The Department of Justice (DOJ) has been requested by the relatives of six cockfighting enthusiasts or sabungeros, who went missing last year to dismiss the charges against the men believed to be responsible for the incident.
“The affiants or the families went to the DOJ to execute their affidavits of desistance against the suspects in case number 1, asking that the case be dismissed against these suspects,” DOJ Secretary Jesus Crispin Remulla told reporters yesterday.
Remulla however, did not mention why the sabungeros’ families decided to drop the charges against the suspects, who remain at large.
But the charges cannot be dropped if the suspects refuse to surrender to the jurisdiction of the court or the DOJ, according to the National Prosecution Service.
The justice secretary said that the DOJ could continue the case even with the desistance of the families, “but in our regime of law, we give big importance on the loved ones as the private offended parties, and if they ask for the cases to be dismissed, we allow it to happen.”
Earlier this year, Julie Patidongan, Gleer Codilla, Mark Carlo Zabala, Virgilio Bayog, Johnry Consolacion, and Roberto Matillano Jr. were charged with kidnapping and serious illegal detention before the Manila Regional Trial Court.

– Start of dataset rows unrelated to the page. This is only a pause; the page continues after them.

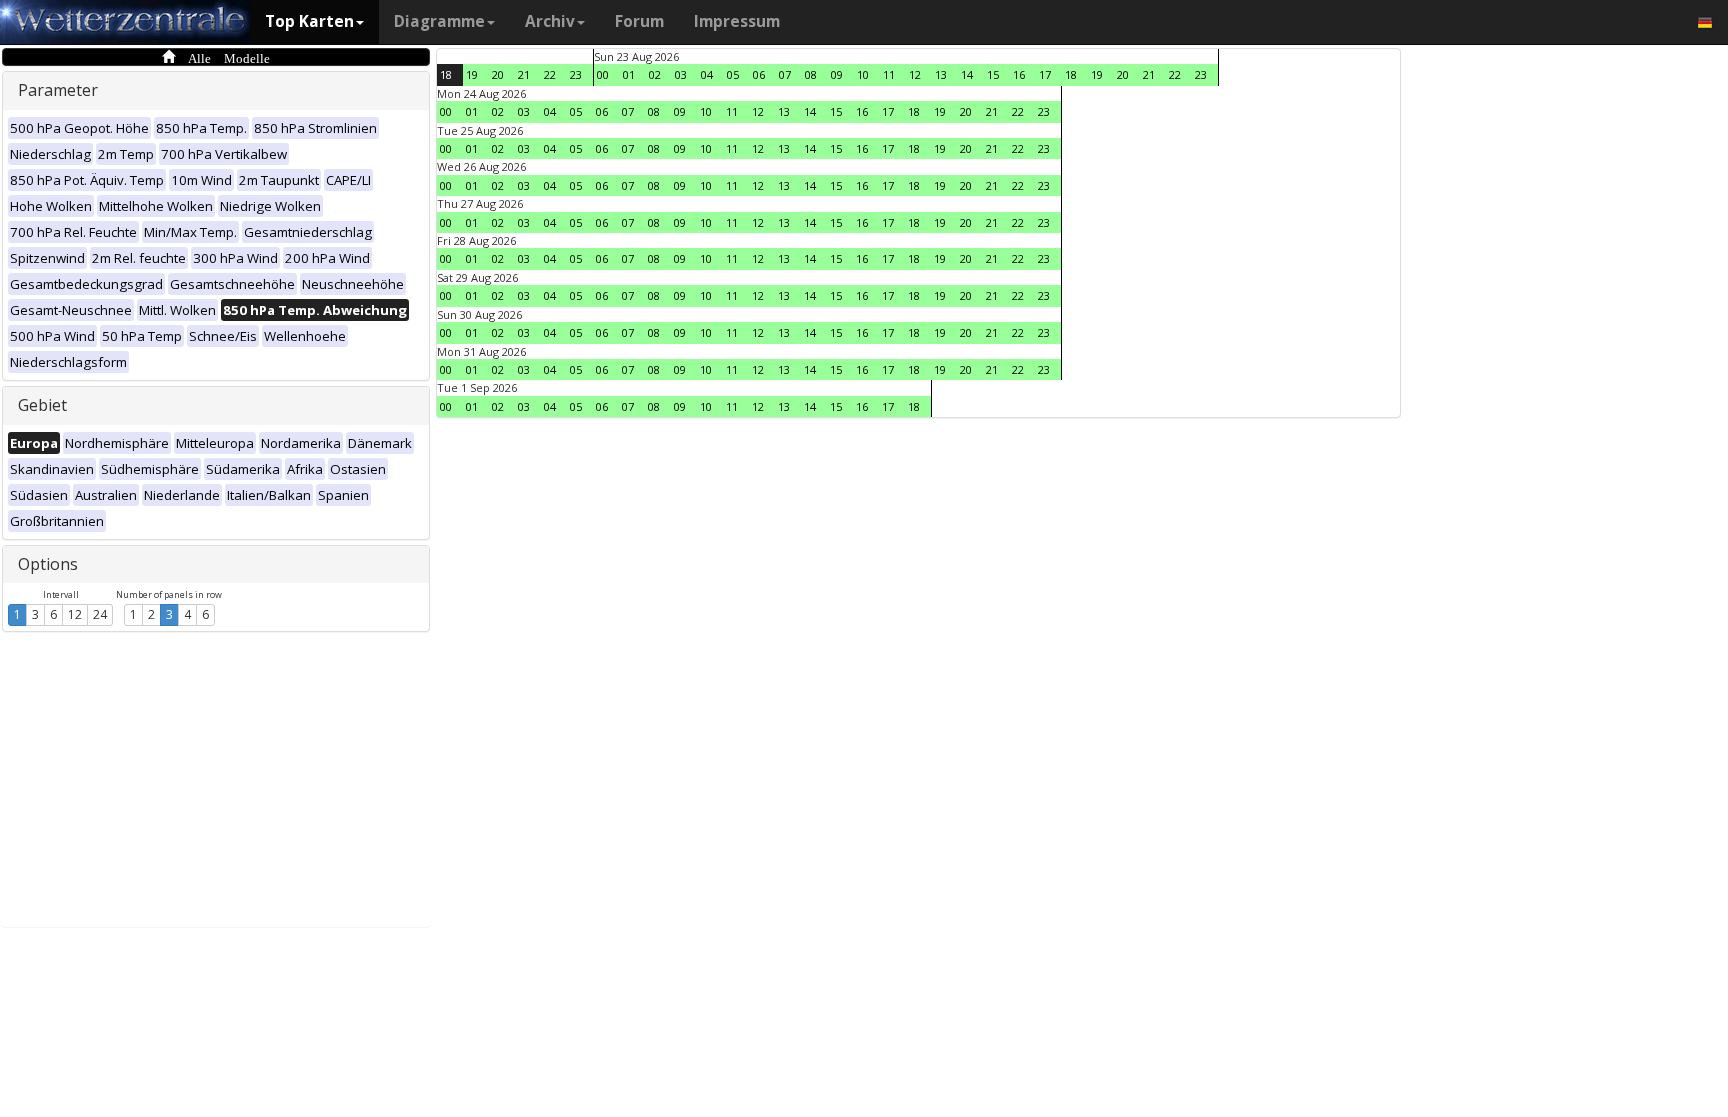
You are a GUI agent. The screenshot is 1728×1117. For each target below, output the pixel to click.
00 (603, 74)
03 (681, 74)
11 (889, 74)
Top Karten (309, 21)
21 (524, 74)
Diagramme (439, 21)
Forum (639, 21)
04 (707, 74)
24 (100, 614)
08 (811, 74)
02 (655, 74)
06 (759, 74)
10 (863, 74)
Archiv (550, 21)
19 (472, 74)
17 (1045, 74)
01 (629, 74)
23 (576, 74)
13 (941, 74)
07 (785, 74)
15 (993, 74)
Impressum (737, 21)
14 (967, 74)
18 (446, 74)
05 (733, 74)
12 (75, 614)
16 (1019, 74)
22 (550, 74)
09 (837, 74)
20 (498, 74)
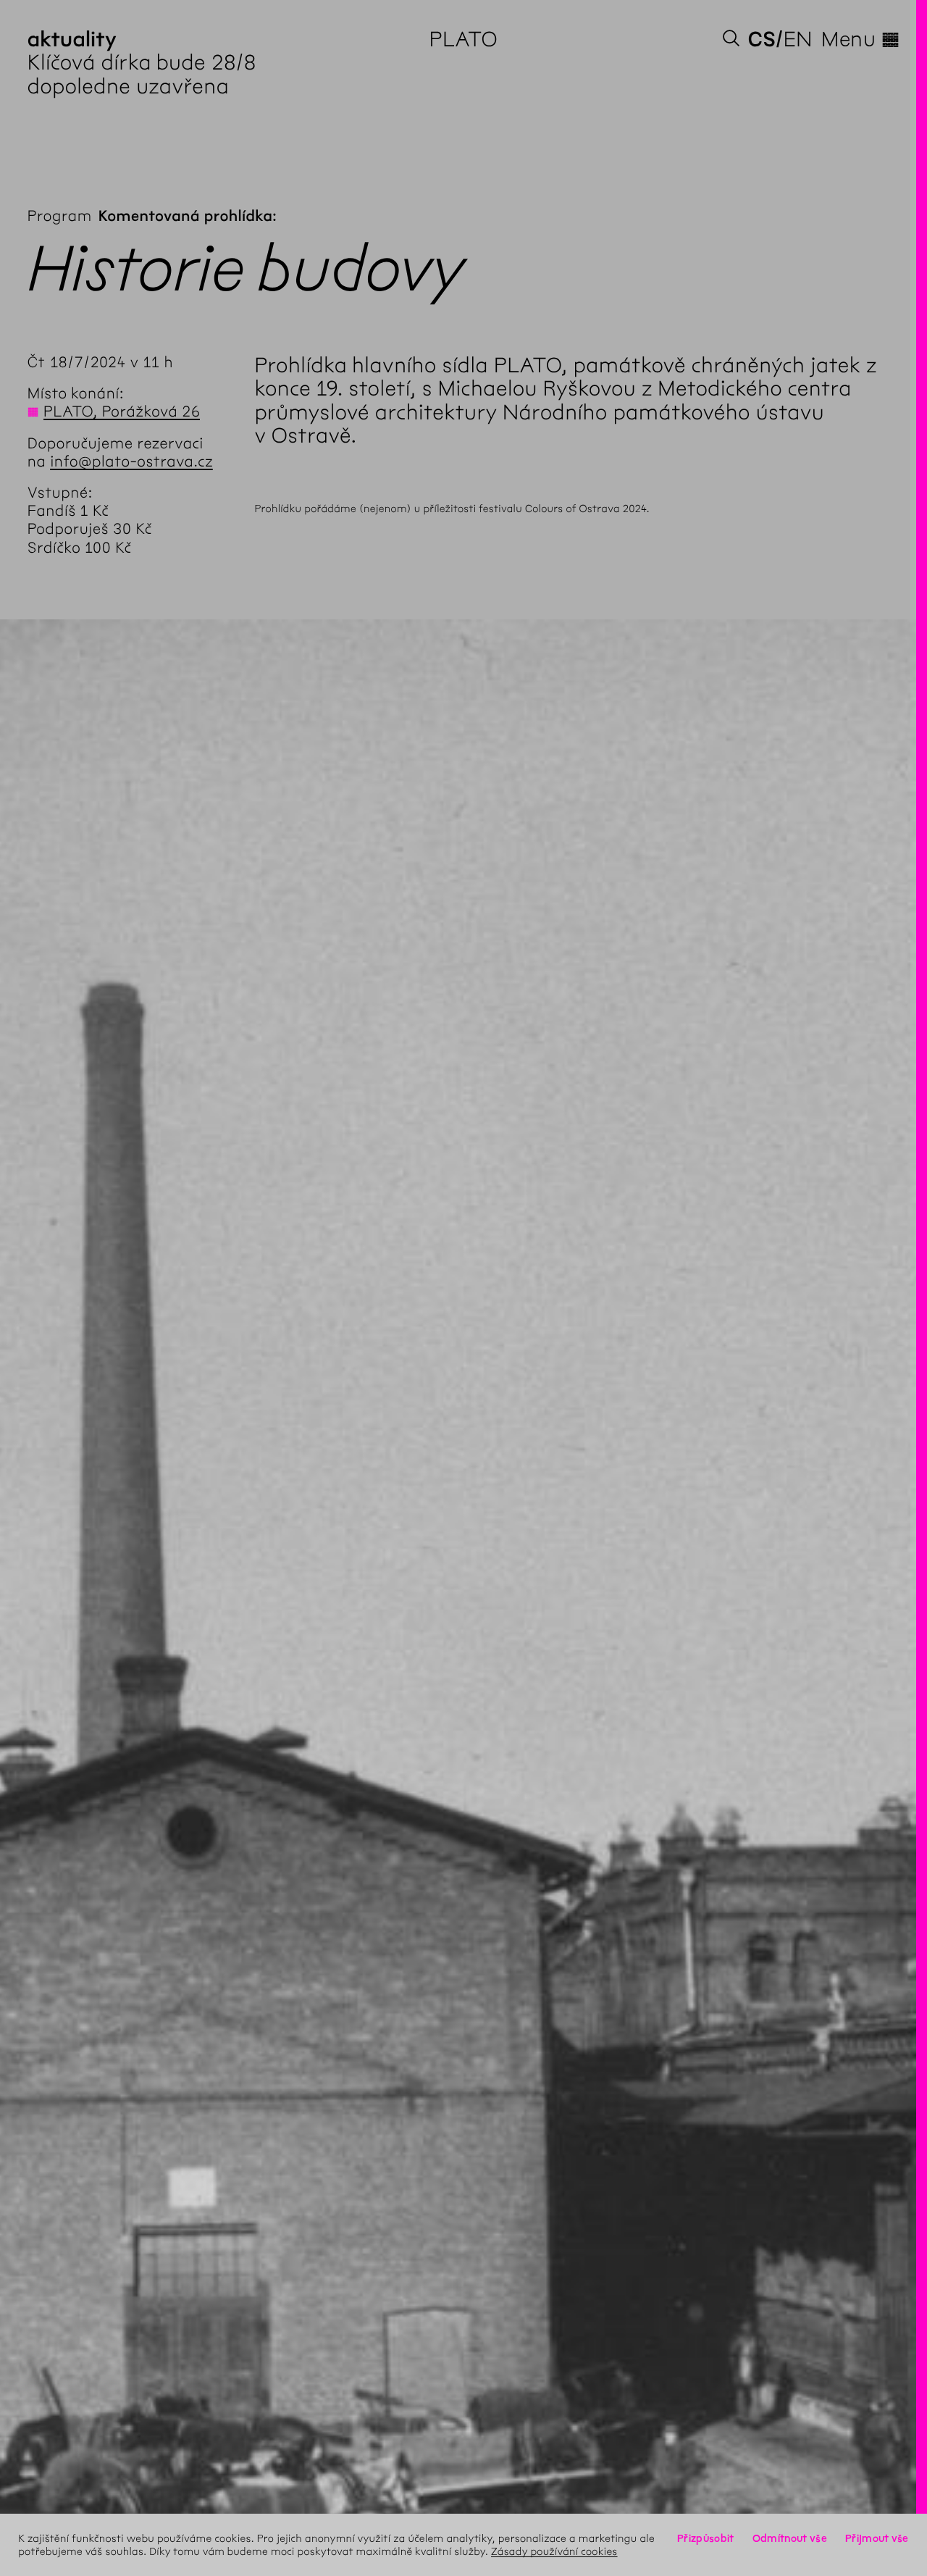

They were charged in relation to the disappearance of sabungeros John Claude Inonog, James Baccay, Marlon Baccay, Rondel Cristorum, Mark Joseph Velasco, and Rowel Gomez, who reportedly left Tanay, Rizal at around 1 a.m. on Jan. 13 last year.
They were bound for the Manila Arena, supposedly to join the six-cock stag derby, but went missing after allegedly being forced to board a gray van before 8 p.m.
The Criminal Investigation and Detection Group and the National Bureau of Investigation are looking into about seven other incidents of missing sabungeros.